Un elemento relevante de la economía chilena es la regla de superávit estructural, una política creada durante el gobierno de Ricardo Lagos, con Nicolás Eyzaguirre en el Ministerio de Hacienda. Consiste en que el gobierno ahorre anualmente un 1% del Producto Interno Bruto, con el propósito de permitir un crecimiento sostenible del gasto público sobre la base de ingresos fiscales de largo plazo, evitando así una deuda pública excesiva. Como reza el dicho, «a gastos permanentes, ingresos permanentes».

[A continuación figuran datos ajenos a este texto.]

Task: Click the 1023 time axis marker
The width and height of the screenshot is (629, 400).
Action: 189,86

Para estos efectos, los ingresos fiscales permanentes se estiman con base en el pronóstico del precio de largo plazo del cobre y del crecimiento económico tendencial. Esto permite planificar una estructura de gastos que cumpla con la meta de superávit. A partir de 2008, debido a la crisis financiera global, los altos precios del cobre y la necesidad de financiar nuevas políticas públicas, la regla se modificó, estableciendo una meta que cada año se recalcula.

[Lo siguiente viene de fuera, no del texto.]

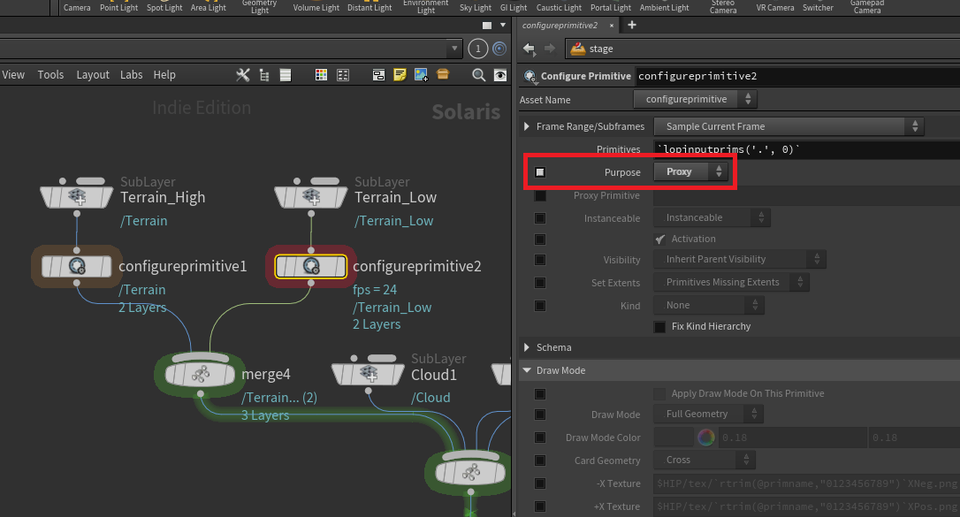Enable the Fix Kind Hierarchy checkbox
This screenshot has height=517, width=960.
point(660,326)
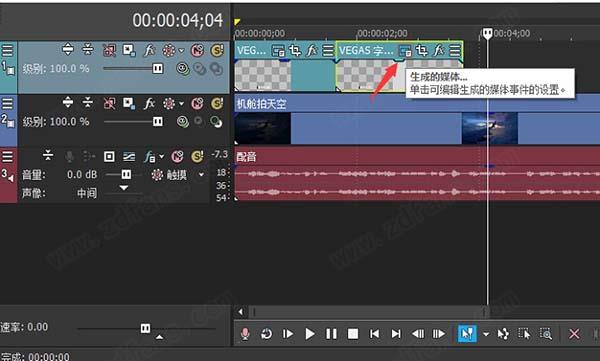The height and width of the screenshot is (361, 600).
Task: Open Track FX on track 1
Action: coord(149,50)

Esta herramienta permite acumular una reserva para ayudar a financiar tiempos de dificultades económicas. Por ejemplo, en 2009, ante la crisis financiera global, el gobierno de Michelle Bachelet financió la entrega de transferencias directas o bonos a las familias. Más tarde, durante la pandemia por COVID-19, el gobierno de Sebastián Piñera utilizó esta reserva para financiar una exitosa política de vacunación sin arriesgar la estabilidad económica del país.
La regla de superávit se materializa cada año a través de la Ley de Presupuestos del Sector Público, un proceso que se convierte en un escenario de posturas contrapuestas. El Presidente de la República presenta el proyecto antes del 30 de septiembre, y el Congreso tiene hasta el 30 de noviembre para aprobarlo, una fecha que es recordada por las largas jornadas de trabajo de los parlamentarios.

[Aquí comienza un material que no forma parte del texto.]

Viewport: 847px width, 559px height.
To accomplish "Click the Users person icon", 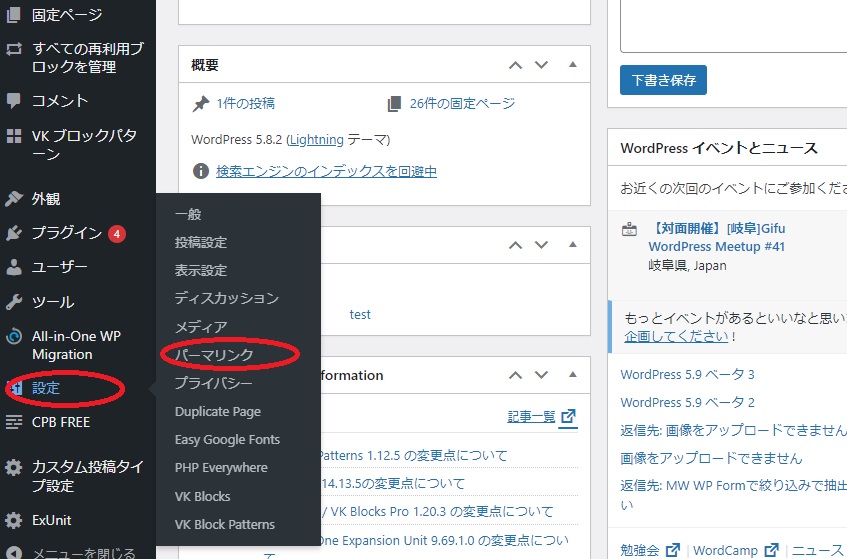I will coord(14,267).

Por el contrario, un déficit fiscal recurrente puede generar diversos efectos, como la llegada de líderes que favorecen una reducción excesiva del gasto público, perjudicando la calidad de vida de la población. Históricamente y en la actualidad, Sudamérica y el mundo cuentan con algunos ejemplos de esto.
En tiempos de campañas políticas, la disciplina fiscal puede verse amenazada por las promesas de los candidatos y por una dinámica política particular. Mientras la Ley de Presupuestos es redactada por el gobierno saliente, es el gobierno entrante quien la ejecutará. Esto crea un incentivo para que los políticos busquen un presupuesto más abultado, ya sea para asegurar la continuidad de la coalición en el poder o para que la oposición impulse alzas en el gasto público. Esta situación expone la delicada relación entre la política económica, las promesas electorales y la gobernabilidad del país.
Para proteger la disciplina fiscal y la estabilidad social a largo plazo, es necesario que la política procure la eficiencia del gasto público, lo que implica su adecuada priorización y focalización. En período de elecciones, es relevante analizar este aspecto en las propuestas programáticas antes de votar.